About 4,000 protesters, many of them waving Sudan’s green, red, black and while flag, greeted them at Khartoum’s main station as the train arrived from Atbara.

Demonstrators began a sit-in outside the Defense Ministry compound on April 6, five days before the military announced Bashir’s removal.

It has continued as protesters push for a swift handover to civilian rule and the number of demonstrators has swelled in recent days.

Two witnesses said authorities attempted to disperse the sit-in about midday. They used loaders to try to take down the roadblocks and barriers put up by protesters, but were chased away by demonstrators, witnesses said.

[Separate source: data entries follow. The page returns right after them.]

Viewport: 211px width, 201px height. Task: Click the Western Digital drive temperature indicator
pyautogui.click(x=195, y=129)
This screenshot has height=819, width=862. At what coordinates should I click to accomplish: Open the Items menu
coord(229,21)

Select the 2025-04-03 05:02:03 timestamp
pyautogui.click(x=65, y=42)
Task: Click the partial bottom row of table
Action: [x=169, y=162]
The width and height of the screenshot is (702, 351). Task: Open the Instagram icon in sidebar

The Sudanese Professionals’ Association (SPA), the main protest organiser, also said security forces had attempted to disperse the sit-in. The group encouraged protesters to put up more barriers and keep protesting.

“We call on everyone to go to the sit-in in anticipation of any other attempt and to welcome the Atbara revolutionaries who are on their way to the sit-in,” the SPA said.

Dozens of journalists marched toward the sit-in on Tuesday and dozens of teachers also planned to join.

Villagers from northern Khartoum brought livestock to the sit-in to slaughter and feed the protesters.

State news agency SUNA said that Transitional Military Council head Abdel Fattah al-Burhan had told the BBC that the TMC would never use violence against the protesters.

Protests in Sudan were sparked by an attempt to raise bread prices amid a deepening economic crisis, quickly turning against Bashir’s 30-year rule and spreading to cities.

Atbara, about 290 km (180 miles) northeast of the capital, is a railway hub with a large railworker population and has historically been known to be the hotbed of opposition unions and unrest.